** Opening GIVEN PASSAGE block **

The headline salary you negotiate with a Swiss employee is only the beginning. Swiss social security contributions — spanning old-age insurance, disability, unemployment, occupational pensions, accident insurance, and daily sickness benefits — add between 15% and 25% to the true employer cost. Understanding each pillar is essential for accurate budget planning.

Every employer in Switzerland — whether a Zug-based blockchain startup with three developers or an established fintech firm with a hundred employees — must navigate a social security system that is comprehensive, multi-layered, and more expensive than the headline contribution rates suggest. The Swiss social security system operates through three pillars, supplemented by mandatory insurance requirements that collectively constitute the true cost of employing someone in Switzerland.

This article provides a systematic breakdown of every mandatory contribution, the applicable rates, the employer’s share versus the employee’s share, and the practical implications for companies operating in the Canton of Zug. It also addresses the international coordination rules that apply when employees are posted to or from Switzerland, and the specific considerations for blockchain and tech companies with globally distributed teams.

The Swiss Three-Pillar System: Architecture

The Swiss social security system is built on three pillars, each serving a distinct function:

First Pillar: State Insurance (AHV/IV/EO). Universal, mandatory, pay-as-you-go social insurance covering old-age pensions, disability, and income replacement for military service and maternity. Administered by the Ausgleichskassen (compensation offices).

Second Pillar: Occupational Pension (BVG/LPP). Mandatory funded pension for employed persons earning above the coordination threshold. Administered by pension funds (Pensionskassen/Vorsorgeeinrichtungen).

Third Pillar: Private Pension (Pillar 3a/3b). Voluntary individual savings with tax advantages. Not an employer obligation; included here for completeness.

Beyond the three pillars, employers must provide mandatory accident insurance (UVG/LAA) and typically provide daily sickness benefits insurance (KTG/IJM), family allowances (FAK/CAF), and administrative cost contributions.

First Pillar: AHV, IV, EO, ALV

AHV (Alters- und Hinterlassenenversicherung) — Old-Age and Survivors’ Insurance

The AHV is the foundation of Swiss social security, providing basic old-age pensions (Altersrente) and survivors’ benefits (Hinterlassenenleistungen). It is governed by the Federal Act on Old-Age and Survivors’ Insurance (AHVG/LAVS).

Contribution rate: 8.7% of gross salary.

  • Employer share: 4.35%
  • Employee share: 4.35%

The contribution is calculated on the entire gross salary, with no upper ceiling. Unlike many other countries’ social security systems, the AHV does not cap contributions at a maximum salary threshold — a CHF 500,000 salary attracts 8.7% AHV contributions on the full amount.

** Closing GIVEN PASSAGE block **
** Opening MATERIAL PROVIDED block **

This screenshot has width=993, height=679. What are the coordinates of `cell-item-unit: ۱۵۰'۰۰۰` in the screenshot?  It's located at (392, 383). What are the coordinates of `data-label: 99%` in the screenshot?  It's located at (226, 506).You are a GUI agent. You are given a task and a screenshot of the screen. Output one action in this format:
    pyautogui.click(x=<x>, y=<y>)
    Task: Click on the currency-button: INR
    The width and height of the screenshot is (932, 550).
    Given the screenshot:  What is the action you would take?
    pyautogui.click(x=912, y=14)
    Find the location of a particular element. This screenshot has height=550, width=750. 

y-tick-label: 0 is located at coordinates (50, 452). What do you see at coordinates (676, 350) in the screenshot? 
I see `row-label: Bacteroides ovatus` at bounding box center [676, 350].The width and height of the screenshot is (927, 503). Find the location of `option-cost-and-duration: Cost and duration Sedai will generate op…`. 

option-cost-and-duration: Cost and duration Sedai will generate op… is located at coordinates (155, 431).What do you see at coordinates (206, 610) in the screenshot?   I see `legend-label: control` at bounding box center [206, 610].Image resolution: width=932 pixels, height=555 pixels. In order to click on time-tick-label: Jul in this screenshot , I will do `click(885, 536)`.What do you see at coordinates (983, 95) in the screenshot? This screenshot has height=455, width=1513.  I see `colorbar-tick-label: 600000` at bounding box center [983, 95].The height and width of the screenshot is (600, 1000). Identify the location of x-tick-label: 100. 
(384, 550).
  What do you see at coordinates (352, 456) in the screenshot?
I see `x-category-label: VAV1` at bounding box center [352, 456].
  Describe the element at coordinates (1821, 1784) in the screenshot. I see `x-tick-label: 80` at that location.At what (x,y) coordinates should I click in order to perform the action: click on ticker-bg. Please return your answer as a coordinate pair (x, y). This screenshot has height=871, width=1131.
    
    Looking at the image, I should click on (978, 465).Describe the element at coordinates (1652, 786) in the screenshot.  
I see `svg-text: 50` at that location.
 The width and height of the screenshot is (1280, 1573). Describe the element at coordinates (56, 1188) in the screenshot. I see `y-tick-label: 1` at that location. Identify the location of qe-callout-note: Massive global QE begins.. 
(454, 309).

** Closing MATERIAL PROVIDED block **

* **ACTIONS TO TAKE**
1) Return the stretch of the Swiss social security passage from "First Pillar: AHV, IV, EO, ALV" through "of gross salary.".
2) According to the Swiss social security passage, what is the employer's share of the AHV contribution?
3) State whether each statement agrees with the Swiss social security passage, answering yes or no and quoting the deciding words: (a) Swiss social security contributions add between 15% and 25% to the true employer cost. (b) The third pillar is an employer obligation. (c) AHV contributions are capped at a maximum salary threshold.
The entries above are not needed for this work.

* **ANSWERS BELOW**
1)
First Pillar: AHV, IV, EO, ALV

AHV (Alters- und Hinterlassenenversicherung) — Old-Age and Survivors’ Insurance

The AHV is the foundation of Swiss social security, providing basic old-age pensions (Altersrente) and survivors’ benefits (Hinterlassenenleistungen). It is governed by the Federal Act on Old-Age and Survivors’ Insurance (AHVG/LAVS).

Contribution rate: 8.7% of gross salary.

2) 4.35% of gross salary.

3)
(a) Yes: "add between 15% and 25% to the true employer cost"
(b) No: "Not an employer obligation; included here for completeness."
(c) No: "the AHV does not cap contributions at a maximum salary threshold"